In their modest way, Aardman’s stop-motion animation films achieve a sort of perfection. This isn’t to say that the British production house’s output is particularly original or path-breaking. It’s just that there are few cinematic universes (to use a much abused term) that have functioned with such off-hand charm and given so much pleasure over so many years. Aardman was founded in 1972 but came to wider notice with the Wallace & Gromit series of shorts in the early 1990s. Further success, critical and commercial, came with the release of their full-length features Chicken Run (2000) and Wallace & Gromit: The Curse Of The Were-Rabbit (2005).

Shaun The Sheep first appeared as a stand-alone series on British television in 2007. It has since completed 130 episodes, each 7 minutes long and featuring Shaun, his woolly compatriots, the unnamed farmer, self-important guard dog Bitzer and other denizens of the Mossy Bottom Farm.
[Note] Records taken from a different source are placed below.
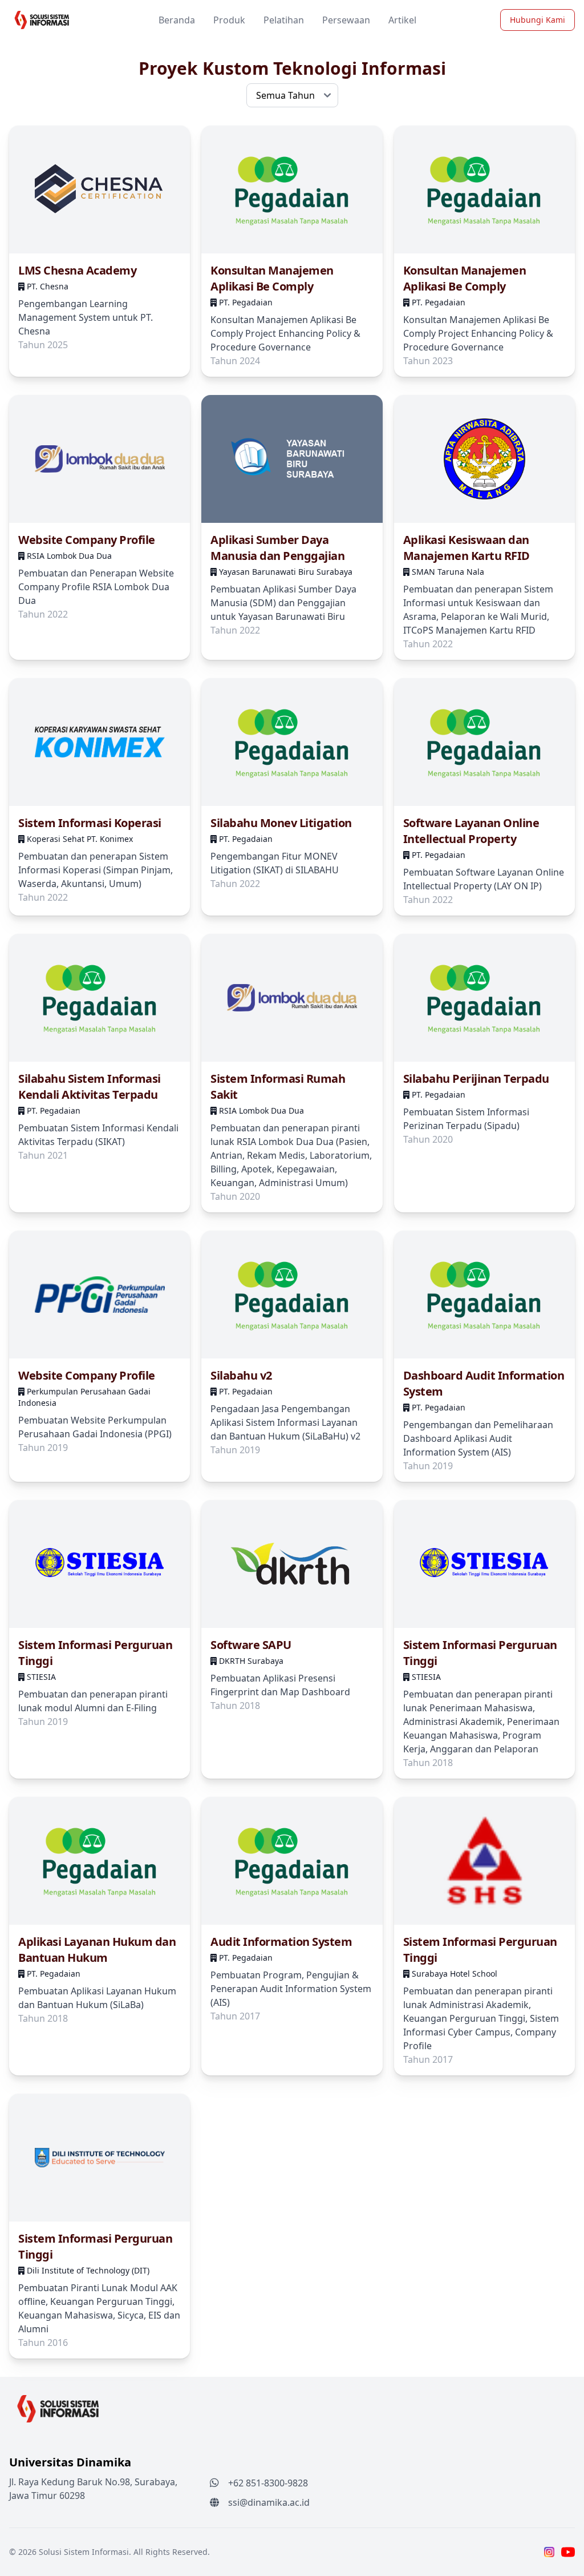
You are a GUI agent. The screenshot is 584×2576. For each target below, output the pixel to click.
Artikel (402, 20)
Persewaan (346, 20)
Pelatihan (283, 20)
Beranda (177, 20)
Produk (229, 20)
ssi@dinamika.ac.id (269, 2502)
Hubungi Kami (537, 19)
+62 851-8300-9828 (268, 2483)
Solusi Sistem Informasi (84, 2551)
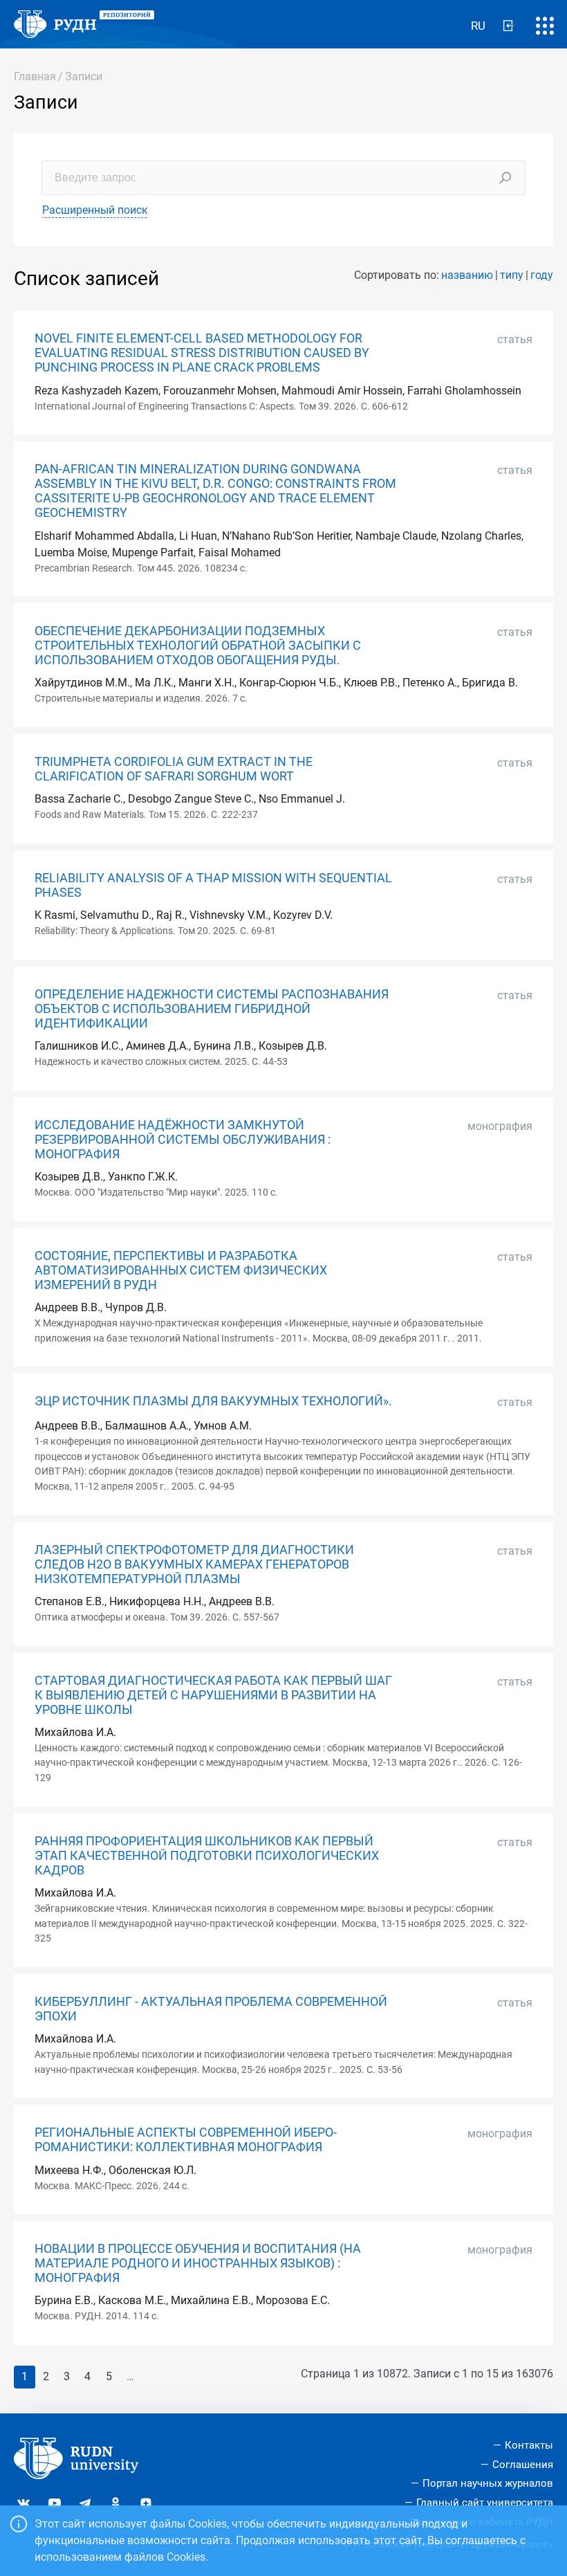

In Shaun The Sheep Movie, directors Richard Starzak and Mark Burton smoothly transfer Shaun’s impish, enterprising personality to the big screen. Wearying of the farm routine, Shaun hatches a plan to escape for a little holiday. As usually happens in an Aardman film, one thing after another goes wrong, and the farmer finds himself in a caravan headed to the big city, with Bitzer in pursuit. With no one there to look after the farm, Shaun heads off to the city himself in search of them.

A large part of Shaun The Sheep Movie’s charm lies in the fact that this is, for all practical purposes, a silent comedy. Though there’s a busy soundtrack of bleats, bangs, thuds, barks, howls and mumbles, there is no actual dialogue. The comedy is visual, rendered in Aardman’s signature stop-motion style, blending puppets with animated, sometimes actual backgrounds. Because one can only convey a limited range of emotion through the puppet faces, the directors must indicate the characters’ feelings the way Buster Keaton or Charlie Chaplin did in their day—through body language, posture, little gestures. Starzak and Burton achieve this with minimum fuss, moving from one slapstick situation to another, and only occasionally stopping to convey the sadness of sheep—albeit fairly independent, self-reliant sheep—without a shepherd.

None of this is to suggest that the film is in any way self-important or inaccessible. Rather, its silliness is invigorating—the climactic chase has a flock of sheep, two dogs and a farmer inside a horse that’s actually a motor car, The narrative isn’t quite as developed as in Chicken Run: this is essentially a series of set-pieces knitted together. But when set-pieces are sold with this much energy and goodwill, who could possibly resist?